#### [Given request]
Output the items from the line containing "566, 780, 585)" through the line containing "56, 751, 69)" as a two-column CSV with the headers text and answer. Give one row per item, with its text and its answer each in a single quoted field and any line breaks replaced by spaces.

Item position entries

>> Begin

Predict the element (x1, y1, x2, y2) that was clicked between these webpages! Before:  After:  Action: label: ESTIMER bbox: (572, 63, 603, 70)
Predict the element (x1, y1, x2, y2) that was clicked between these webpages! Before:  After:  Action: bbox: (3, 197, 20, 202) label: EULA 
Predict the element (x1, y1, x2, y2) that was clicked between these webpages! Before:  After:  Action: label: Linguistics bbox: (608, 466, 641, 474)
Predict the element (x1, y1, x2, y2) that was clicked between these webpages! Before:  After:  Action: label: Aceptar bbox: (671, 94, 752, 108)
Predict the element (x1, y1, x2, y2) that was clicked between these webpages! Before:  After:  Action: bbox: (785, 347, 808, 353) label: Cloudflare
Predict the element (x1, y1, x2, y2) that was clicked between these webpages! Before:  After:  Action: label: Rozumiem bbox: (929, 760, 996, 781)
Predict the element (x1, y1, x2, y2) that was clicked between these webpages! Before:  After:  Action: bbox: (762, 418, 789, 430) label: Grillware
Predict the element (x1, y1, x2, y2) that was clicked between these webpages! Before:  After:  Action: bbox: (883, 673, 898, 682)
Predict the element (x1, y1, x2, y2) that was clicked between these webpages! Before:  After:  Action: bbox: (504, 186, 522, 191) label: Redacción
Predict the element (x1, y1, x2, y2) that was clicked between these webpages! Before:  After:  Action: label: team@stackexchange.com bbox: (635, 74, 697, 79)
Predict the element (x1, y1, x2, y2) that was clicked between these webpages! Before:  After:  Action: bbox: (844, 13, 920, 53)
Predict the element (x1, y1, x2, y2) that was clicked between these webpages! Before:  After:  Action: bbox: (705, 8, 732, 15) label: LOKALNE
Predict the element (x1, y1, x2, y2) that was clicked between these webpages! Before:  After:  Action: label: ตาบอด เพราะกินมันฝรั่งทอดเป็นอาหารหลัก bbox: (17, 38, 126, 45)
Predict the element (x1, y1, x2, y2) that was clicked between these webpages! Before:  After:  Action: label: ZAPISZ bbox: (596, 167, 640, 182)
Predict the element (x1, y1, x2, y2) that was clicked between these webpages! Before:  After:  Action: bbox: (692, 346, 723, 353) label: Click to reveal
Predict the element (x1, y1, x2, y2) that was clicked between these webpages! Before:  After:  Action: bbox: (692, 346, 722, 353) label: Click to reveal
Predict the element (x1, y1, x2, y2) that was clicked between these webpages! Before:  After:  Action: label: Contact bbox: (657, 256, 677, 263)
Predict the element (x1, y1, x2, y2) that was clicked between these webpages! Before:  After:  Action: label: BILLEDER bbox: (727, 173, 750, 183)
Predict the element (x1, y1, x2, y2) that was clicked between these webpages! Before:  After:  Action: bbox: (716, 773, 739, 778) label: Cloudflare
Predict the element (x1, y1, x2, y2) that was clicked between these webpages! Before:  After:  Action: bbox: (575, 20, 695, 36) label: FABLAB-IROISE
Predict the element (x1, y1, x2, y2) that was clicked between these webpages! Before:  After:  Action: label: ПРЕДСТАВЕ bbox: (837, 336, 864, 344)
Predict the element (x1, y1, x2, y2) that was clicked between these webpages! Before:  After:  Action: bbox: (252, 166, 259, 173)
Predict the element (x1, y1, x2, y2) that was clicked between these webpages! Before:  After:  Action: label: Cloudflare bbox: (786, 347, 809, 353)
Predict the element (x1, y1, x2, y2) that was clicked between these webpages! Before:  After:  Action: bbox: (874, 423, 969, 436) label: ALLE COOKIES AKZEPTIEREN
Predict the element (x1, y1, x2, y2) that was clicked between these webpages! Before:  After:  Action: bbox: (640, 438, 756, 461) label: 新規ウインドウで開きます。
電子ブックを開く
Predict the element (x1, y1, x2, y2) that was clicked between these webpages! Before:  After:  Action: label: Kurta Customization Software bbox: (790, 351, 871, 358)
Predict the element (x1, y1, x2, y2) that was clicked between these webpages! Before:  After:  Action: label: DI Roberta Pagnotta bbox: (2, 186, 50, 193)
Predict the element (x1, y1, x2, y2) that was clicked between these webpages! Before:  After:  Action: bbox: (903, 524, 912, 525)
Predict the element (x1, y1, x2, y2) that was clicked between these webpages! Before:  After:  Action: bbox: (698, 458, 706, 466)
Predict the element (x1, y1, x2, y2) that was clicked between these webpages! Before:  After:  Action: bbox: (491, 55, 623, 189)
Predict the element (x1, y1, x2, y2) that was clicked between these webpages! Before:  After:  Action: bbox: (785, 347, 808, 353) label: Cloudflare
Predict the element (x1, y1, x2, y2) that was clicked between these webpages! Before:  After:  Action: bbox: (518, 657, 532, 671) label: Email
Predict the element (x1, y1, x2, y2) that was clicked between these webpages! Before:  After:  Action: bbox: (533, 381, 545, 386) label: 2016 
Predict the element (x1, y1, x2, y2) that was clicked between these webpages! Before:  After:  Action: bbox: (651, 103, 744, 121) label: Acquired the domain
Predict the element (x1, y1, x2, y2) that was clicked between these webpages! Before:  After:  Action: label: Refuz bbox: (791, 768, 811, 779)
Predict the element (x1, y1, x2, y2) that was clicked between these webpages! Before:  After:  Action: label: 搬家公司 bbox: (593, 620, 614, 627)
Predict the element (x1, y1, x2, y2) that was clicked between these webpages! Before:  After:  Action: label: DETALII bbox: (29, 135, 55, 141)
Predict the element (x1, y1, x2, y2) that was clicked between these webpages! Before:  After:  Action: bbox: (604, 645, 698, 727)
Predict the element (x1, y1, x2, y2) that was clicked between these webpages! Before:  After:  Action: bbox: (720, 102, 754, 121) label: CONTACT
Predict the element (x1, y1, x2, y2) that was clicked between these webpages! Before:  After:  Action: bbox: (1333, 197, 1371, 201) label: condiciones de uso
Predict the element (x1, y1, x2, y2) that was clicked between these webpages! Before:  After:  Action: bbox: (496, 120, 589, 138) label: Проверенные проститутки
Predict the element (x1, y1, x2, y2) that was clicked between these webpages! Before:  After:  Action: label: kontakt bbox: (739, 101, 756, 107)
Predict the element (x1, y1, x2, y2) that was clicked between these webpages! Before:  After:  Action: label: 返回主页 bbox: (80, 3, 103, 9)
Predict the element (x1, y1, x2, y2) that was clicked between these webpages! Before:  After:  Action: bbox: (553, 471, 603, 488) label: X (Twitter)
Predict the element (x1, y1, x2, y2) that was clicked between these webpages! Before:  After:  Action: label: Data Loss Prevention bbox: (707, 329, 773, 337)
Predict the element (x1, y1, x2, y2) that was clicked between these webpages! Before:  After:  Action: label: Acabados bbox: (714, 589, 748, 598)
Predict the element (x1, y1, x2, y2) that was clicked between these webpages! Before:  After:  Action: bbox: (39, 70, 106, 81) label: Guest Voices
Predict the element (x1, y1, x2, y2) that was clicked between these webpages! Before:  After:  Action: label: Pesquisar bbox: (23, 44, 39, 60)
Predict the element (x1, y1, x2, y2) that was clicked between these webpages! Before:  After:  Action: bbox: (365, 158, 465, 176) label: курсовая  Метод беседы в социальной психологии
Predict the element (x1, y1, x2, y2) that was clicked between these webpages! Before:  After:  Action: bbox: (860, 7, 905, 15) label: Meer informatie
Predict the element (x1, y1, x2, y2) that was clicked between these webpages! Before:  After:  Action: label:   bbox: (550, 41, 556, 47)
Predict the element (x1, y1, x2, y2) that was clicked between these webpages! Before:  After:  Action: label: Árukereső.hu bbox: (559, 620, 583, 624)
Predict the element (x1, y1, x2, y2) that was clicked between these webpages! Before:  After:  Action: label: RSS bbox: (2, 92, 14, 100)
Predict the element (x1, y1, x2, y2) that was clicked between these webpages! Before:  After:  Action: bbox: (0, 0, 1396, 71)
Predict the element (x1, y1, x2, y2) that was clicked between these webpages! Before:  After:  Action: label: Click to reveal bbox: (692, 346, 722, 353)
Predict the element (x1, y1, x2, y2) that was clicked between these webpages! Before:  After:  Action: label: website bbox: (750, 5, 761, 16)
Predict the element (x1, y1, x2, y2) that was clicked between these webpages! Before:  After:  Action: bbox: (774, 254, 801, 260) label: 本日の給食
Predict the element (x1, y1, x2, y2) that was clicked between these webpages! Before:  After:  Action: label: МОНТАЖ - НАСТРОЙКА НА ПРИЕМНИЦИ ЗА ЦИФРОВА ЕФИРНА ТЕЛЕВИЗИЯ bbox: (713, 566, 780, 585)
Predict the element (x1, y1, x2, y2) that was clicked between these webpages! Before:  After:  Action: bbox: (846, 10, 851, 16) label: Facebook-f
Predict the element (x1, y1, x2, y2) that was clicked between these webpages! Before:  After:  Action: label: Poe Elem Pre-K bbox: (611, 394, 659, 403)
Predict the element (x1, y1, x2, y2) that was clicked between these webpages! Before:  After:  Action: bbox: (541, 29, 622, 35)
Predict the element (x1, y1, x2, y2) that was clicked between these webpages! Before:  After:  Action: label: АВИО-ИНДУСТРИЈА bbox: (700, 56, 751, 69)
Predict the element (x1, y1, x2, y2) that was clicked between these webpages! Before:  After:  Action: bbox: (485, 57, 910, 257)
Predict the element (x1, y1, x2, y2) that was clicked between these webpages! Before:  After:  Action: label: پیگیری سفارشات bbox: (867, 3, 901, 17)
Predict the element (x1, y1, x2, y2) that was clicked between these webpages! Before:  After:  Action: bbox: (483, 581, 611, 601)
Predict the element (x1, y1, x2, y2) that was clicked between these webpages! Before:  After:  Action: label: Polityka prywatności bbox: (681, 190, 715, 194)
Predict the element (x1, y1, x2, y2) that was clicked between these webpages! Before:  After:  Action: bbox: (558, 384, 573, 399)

>> End

#### [Response to this task]
text,answer
"Predict the element (x1, y1, x2, y2) that was clicked between these webpages! Before:  After:","Action: label: МОНТАЖ - НАСТРОЙКА НА ПРИЕМНИЦИ ЗА ЦИФРОВА ЕФИРНА ТЕЛЕВИЗИЯ bbox: (713, 566, 780, 585)"
"Predict the element (x1, y1, x2, y2) that was clicked between these webpages! Before:  After:","Action: bbox: (846, 10, 851, 16) label: Facebook-f"
"Predict the element (x1, y1, x2, y2) that was clicked between these webpages! Before:  After:","Action: label: Poe Elem Pre-K bbox: (611, 394, 659, 403)"
"Predict the element (x1, y1, x2, y2) that was clicked between these webpages! Before:  After:","Action: bbox: (541, 29, 622, 35)"
"Predict the element (x1, y1, x2, y2) that was clicked between these webpages! Before:  After:","Action: label: АВИО-ИНДУСТРИЈА bbox: (700, 56, 751, 69)"